Agnes Paciorek y yo nos conocimos en la Universidad de Chicago cuando yo estudiaba derecho y ella era una de las matemáticas que se metió en la Bolsa. Solemos vernos en las reuniones de Mujeres Universitarias. Ella era una inconformista en el estrecho mundo de la Bolsa y mantuvimos nuestra amistad.
Le di a Roger su número. Después de colgar busqué a Ajax en el Wall Street Journal. Su cotización durante el año iba desde 281/4 hasta 521/2 y en este momento cotizaban a lo más alto. Aetna y Cigna, las dos empresas de seguros más fuertes, tenían las cotizaciones bajas similares a las de Ajax, pero sus máximas estaban diez puntos por debajo de las de Ajax.
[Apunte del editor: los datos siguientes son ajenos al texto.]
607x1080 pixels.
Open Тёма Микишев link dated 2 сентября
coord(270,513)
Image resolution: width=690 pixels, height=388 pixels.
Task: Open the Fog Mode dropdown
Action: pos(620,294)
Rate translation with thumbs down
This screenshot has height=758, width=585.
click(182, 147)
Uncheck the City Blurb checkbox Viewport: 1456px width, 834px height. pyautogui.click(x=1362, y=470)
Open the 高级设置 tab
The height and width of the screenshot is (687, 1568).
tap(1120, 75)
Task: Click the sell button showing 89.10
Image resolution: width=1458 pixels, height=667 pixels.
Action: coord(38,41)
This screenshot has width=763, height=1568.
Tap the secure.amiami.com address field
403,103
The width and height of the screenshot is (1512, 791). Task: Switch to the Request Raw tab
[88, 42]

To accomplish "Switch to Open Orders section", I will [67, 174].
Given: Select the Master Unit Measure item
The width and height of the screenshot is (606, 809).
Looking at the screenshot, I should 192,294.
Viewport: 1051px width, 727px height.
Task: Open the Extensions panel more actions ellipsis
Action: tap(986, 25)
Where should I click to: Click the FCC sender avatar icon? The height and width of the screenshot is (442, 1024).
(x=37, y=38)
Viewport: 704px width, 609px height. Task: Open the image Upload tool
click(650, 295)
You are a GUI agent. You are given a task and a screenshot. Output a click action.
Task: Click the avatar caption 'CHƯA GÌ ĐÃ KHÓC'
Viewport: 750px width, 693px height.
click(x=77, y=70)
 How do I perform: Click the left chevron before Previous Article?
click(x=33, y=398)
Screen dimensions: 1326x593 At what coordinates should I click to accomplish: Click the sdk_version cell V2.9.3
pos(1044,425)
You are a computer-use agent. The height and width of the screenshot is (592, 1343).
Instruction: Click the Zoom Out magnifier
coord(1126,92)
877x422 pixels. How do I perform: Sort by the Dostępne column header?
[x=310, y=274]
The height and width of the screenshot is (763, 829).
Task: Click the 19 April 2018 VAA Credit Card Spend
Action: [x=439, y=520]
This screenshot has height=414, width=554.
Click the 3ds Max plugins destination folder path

El día anterior habían movido cada una un volumen de unos trescientos mil, mientras que el de Ajax era casi de un millón. Interesante.
Pensé en llamar yo misma a Agnes, pero se acercaba el momento de ir a ver a Hatfield. Me envolví una bufanda de mohair alrededor del cuello, cogí unos guantes de conducir y volví a salir al viento. Las dos es una hora muy buena para conducir por el Loop. El tráfico no está mal. Llegué al Federal Building en Dearborn esquina a Adams a tiempo, dejé el Omega en un garaje al otro lado de la calle y pasé bajo las patas anaranjadas de la escultura de tres pisos que Calder diseñó para el Federal Building de Chicago. En Chicago estamos muy orgullosos de nuestras esculturas al aire libre hechas por famosos artistas. Mi favorita es el carillón de bronce que está frente a la Standard Oil, pero tengo una pasión secreta por los mosaicos de Chagall de la fachada del First National Bank. Mis amigos artistas dicen que son banales.
Eran las dos y media en punto cuando llegué a las oficinas del FBI en el piso dieciocho. La recepcionista llamó al despacho de Hatfield para dar mi nombre, pero él me hizo esperar diez minutos para impresionarme por el modo en que la delincuencia en Chicago descansaba sobre sus hombros. Me entretuve con un informe para un cliente cuyo cuñado había estado birlando materiales, aparentemente a causa de la amargura que le causaban antiguas disensiones familiares. Cuando al fin Hatfield sacó la cabeza por la esquina del pasillo, yo aparenté no oírle hasta que me llamó por mi nombre por segunda vez. Levanté entonces la vista, sonreí, le dije que sólo tardaría un minuto y terminé de escribir una frase con todo cuidado.